[[ Supplied records, beginning ]]

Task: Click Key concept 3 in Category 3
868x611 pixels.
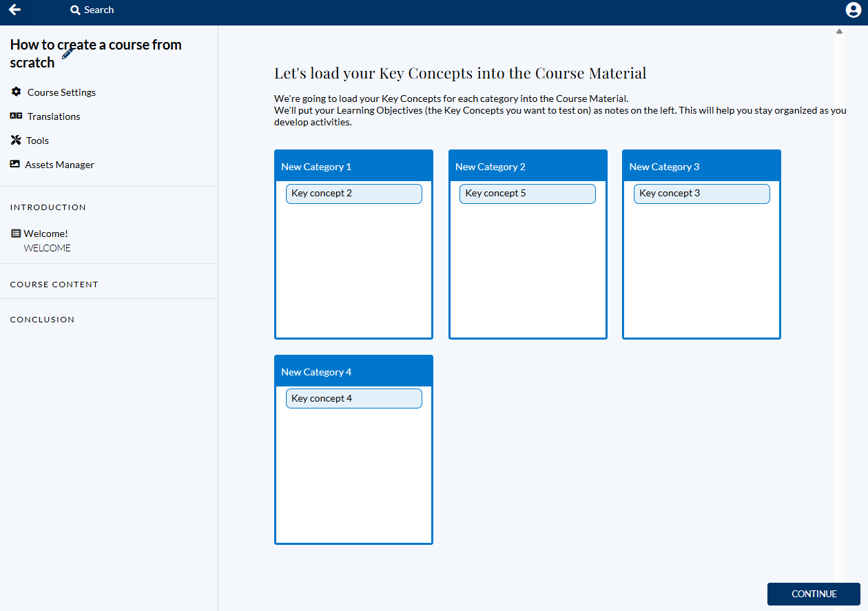Action: pos(701,194)
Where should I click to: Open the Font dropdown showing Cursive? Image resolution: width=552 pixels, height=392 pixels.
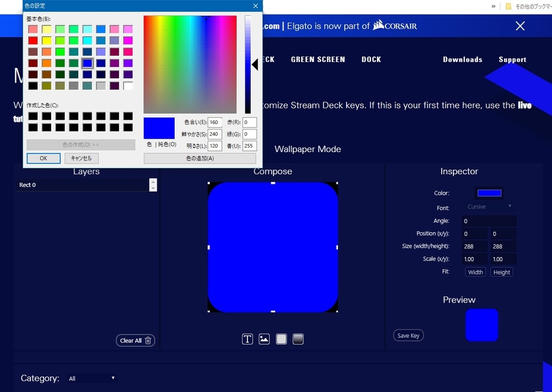pyautogui.click(x=488, y=207)
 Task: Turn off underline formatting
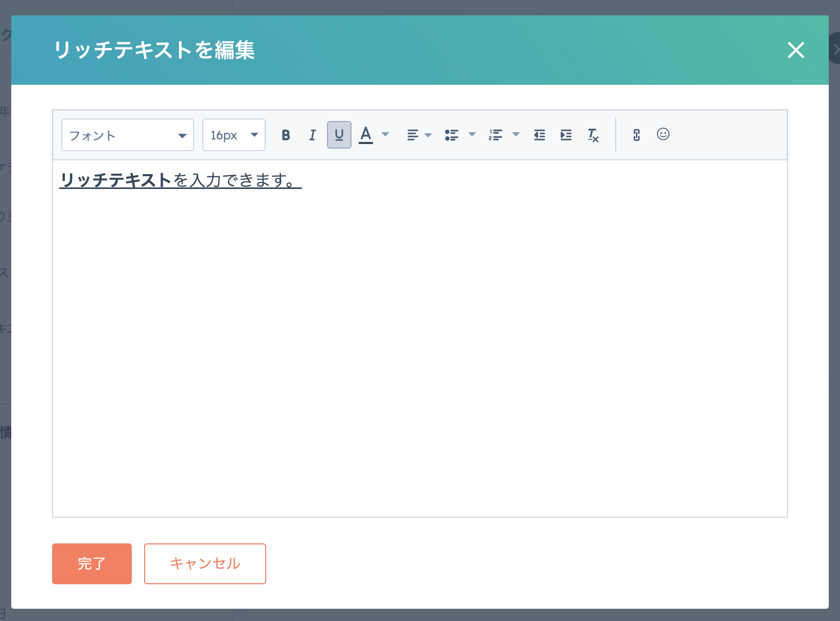coord(339,135)
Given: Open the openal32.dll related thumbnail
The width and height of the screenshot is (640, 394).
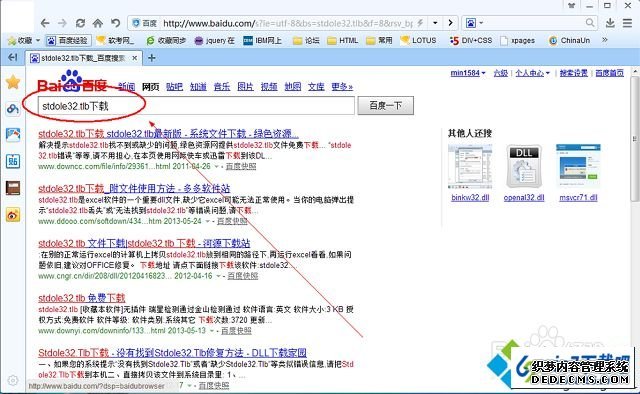Looking at the screenshot, I should 524,167.
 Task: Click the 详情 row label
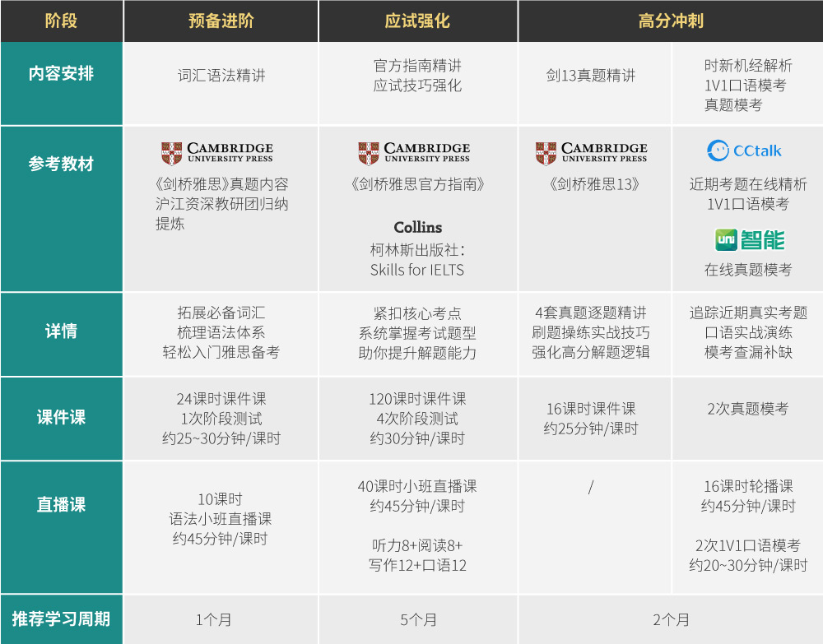point(62,331)

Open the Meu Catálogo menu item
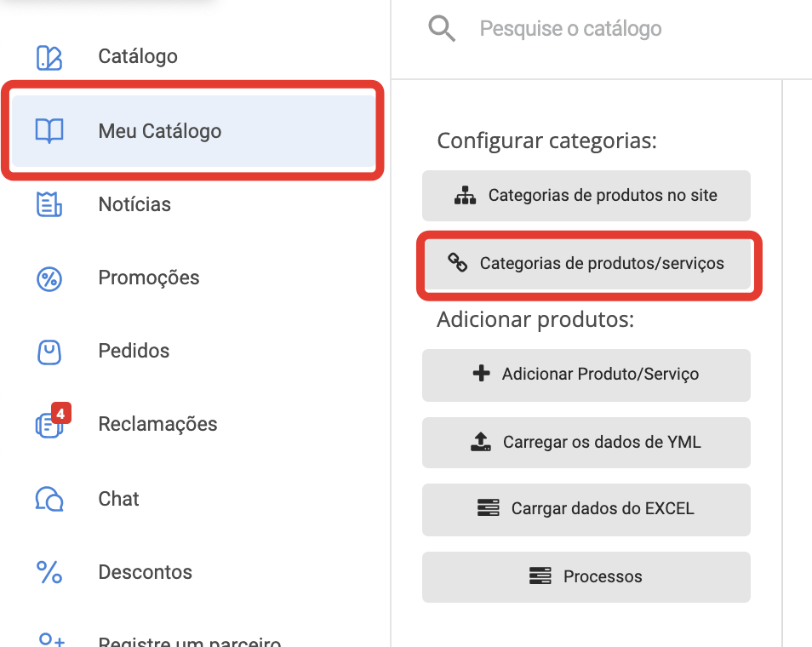tap(160, 131)
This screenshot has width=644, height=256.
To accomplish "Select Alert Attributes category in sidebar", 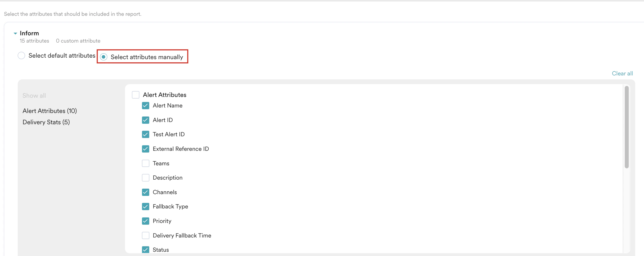I will click(x=49, y=111).
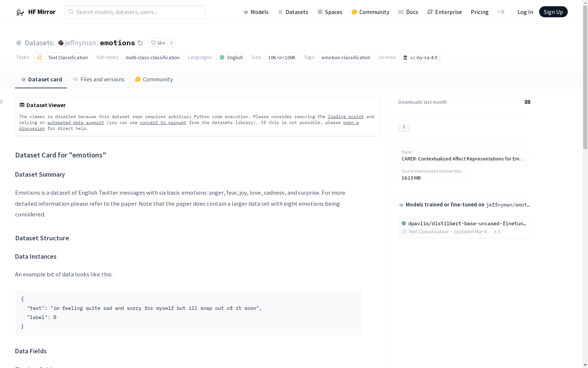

[[ Supplied records, end ]]

*What you should do*:
Leaving every picture behind, retype the entries above exactly, from the first line through the line with "Given: Open the", and stop there.

*Solution to the problem*:
Task: Click Key concept 3 in Category 3
868x611 pixels.
Action: pos(701,194)
Where should I click to: Open the Font dropdown showing Cursive? Image resolution: width=552 pixels, height=392 pixels.
pyautogui.click(x=488, y=207)
 Task: Turn off underline formatting
coord(339,135)
Given: Open the openal32.dll related thumbnail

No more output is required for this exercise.